Is the difference between sudo and gksu the same as the difference between sudo -i and sudo -s?
Is the difference between sudo cmd
and gksu cmd
, the same as the difference
between starting a shell with sudo -i
and sudo -s
?
... or put another way,
Is sudo cmd
the same as sudo -i cmd
and gksu cmd
the same as sudo -s cmd
?
EDIT: Based on what I read on an Ubuntu Documentation Page where it says:
You should never use normal sudo to start graphical applications as root.
You should use gksudo (kdesudo on Kubuntu) to run such programs. gksudo sets
HOME=~root, and copies .Xauthority to a tmp directory. This prevents files
in your home directory becoming owned by root.
(AFAICT, this is all that's special about the environment of the started
process with gksudo vs. sudo).
The "AFAICT" doen't really give me full confidence that there is nothing more to it.
(..a belated UPDATE: I tested his commemnt today (2 months later) about:
"This prevents files in your home directory becoming owned by root."
All files I created via sudo/gksu were all owned by "root", and the group was "root".)
I've read parts of the info sudo
and noticed the -i
and -s
seem to be doing the same thing as the AFAICT environment issue...
but I hit overload.. so I've asked my question here.

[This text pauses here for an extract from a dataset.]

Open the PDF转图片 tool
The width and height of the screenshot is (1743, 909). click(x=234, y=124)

PS.. My question is not about sudo vs gksu
.. It is more about: Is gksu the same as sudo -s
.. and if not, how do they differ?
gksu
is basically a graphical frontend for sudo that allows graphical command to be run without the need to run an X terminal emulator and using su directly. It's effectively just a GTK+ skin for the superuser commands.

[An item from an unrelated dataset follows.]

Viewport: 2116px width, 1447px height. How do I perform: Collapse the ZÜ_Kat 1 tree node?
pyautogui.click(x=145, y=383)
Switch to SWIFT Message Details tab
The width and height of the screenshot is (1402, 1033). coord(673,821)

So if you wanted to run a GUI based program as root, you would invoke it with gksu cmd
, rather than sudo cmd
, which is used for invoking console programs as root.
sudo -i
resets the login environment to the target user (root, in this case). Mainly, it is that the HOME
environment variable is changed, which means the target user's ~/.bashrc
is loaded.
gksu
is, therefore, like sudo -i
in that is switches $HOME
to the root user.
This isn't really an answer, but it may be of some interest...
I'm starting to get an idea of what goes on with these su commands,
but I'm not quite there yet...
I do use gksu
... This is more a journey of understanding for me... and I wan't to understand if gksu
is valid for konsole
or kate
, or must I use the KDE variant kdesu
..
Here are some results of some tests I've just tried.

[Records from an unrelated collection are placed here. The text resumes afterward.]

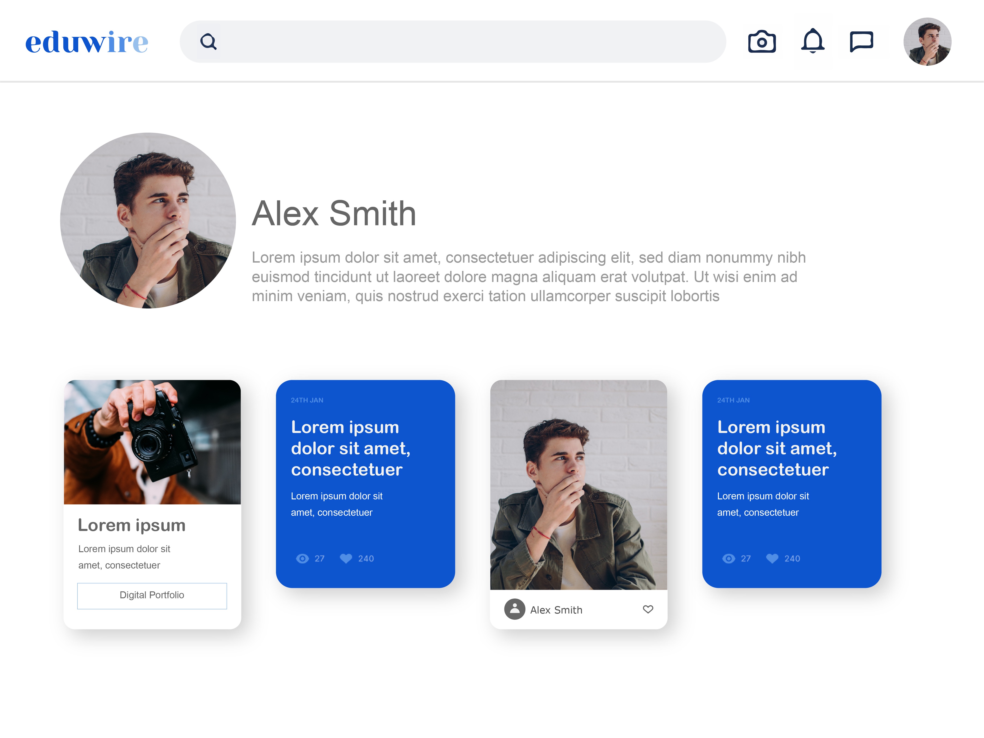This screenshot has height=738, width=984.
Task: Click the magnifier search icon
Action: click(208, 42)

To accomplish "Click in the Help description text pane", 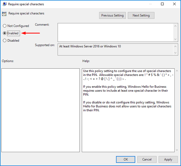I will pyautogui.click(x=128, y=132).
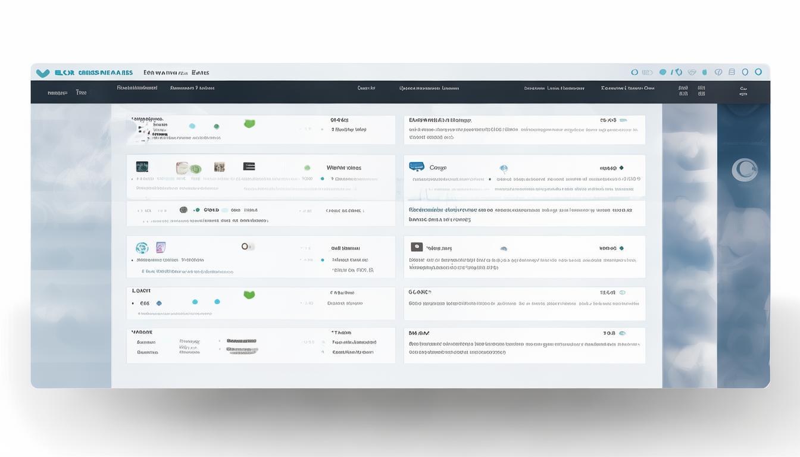800x457 pixels.
Task: Expand the diamond marker in the Cougo card
Action: pyautogui.click(x=621, y=168)
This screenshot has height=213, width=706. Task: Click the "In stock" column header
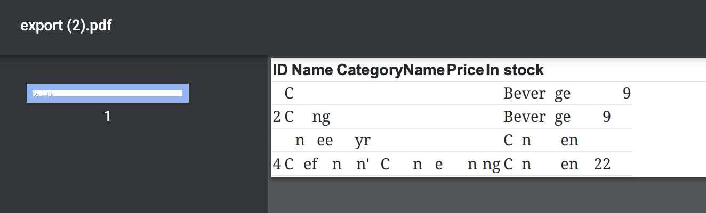(515, 70)
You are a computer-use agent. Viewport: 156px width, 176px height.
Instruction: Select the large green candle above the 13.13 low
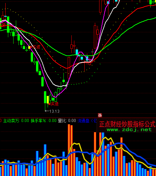(x=45, y=97)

From user fred's terminal, launch gnome-terminal
su style resulting custom (ls) new file
command prompt prompt home ownership
--------- -------------------- ------- ----- ----------
sudo .root@DT:~# fred's fred root
gksu root@DT:/home/fred# root's fred root
sudo -i root@DT:~# root's root root
sudo -s .root@DT:~# fred's fred root
These results don't agree with the Ubuntu Documentation Page, where it says:
This prevents files in your home directory becoming owned by root
UPDATE: The XAUTHORITY env
variables for the sudo and gksu invoked Terminals are different (as mentioned on the Ubuntu Documentation Page) ..
sudo #### XAUTHORITY=/var/run/gdm/auth-for-fred-RsngLK/database
sudo -i #### XAUTHORITY=/var/run/gdm/auth-for-fred-RsngLK/database
sudo -s #### XAUTHORITY=/var/run/gdm/auth-for-fred-RsngLK/database
gksu #### XAUTHORITY=/tmp/libgksu-xR2OGn/.Xauthority
This shows that gksu
is definitely not the same as the sudo -s
command I referred to in the question ... and therefore anwers my otiginal question (in some still obscure way) ... and Chris's answer certainly got me thinking hard on this one! ... I need a coffee!!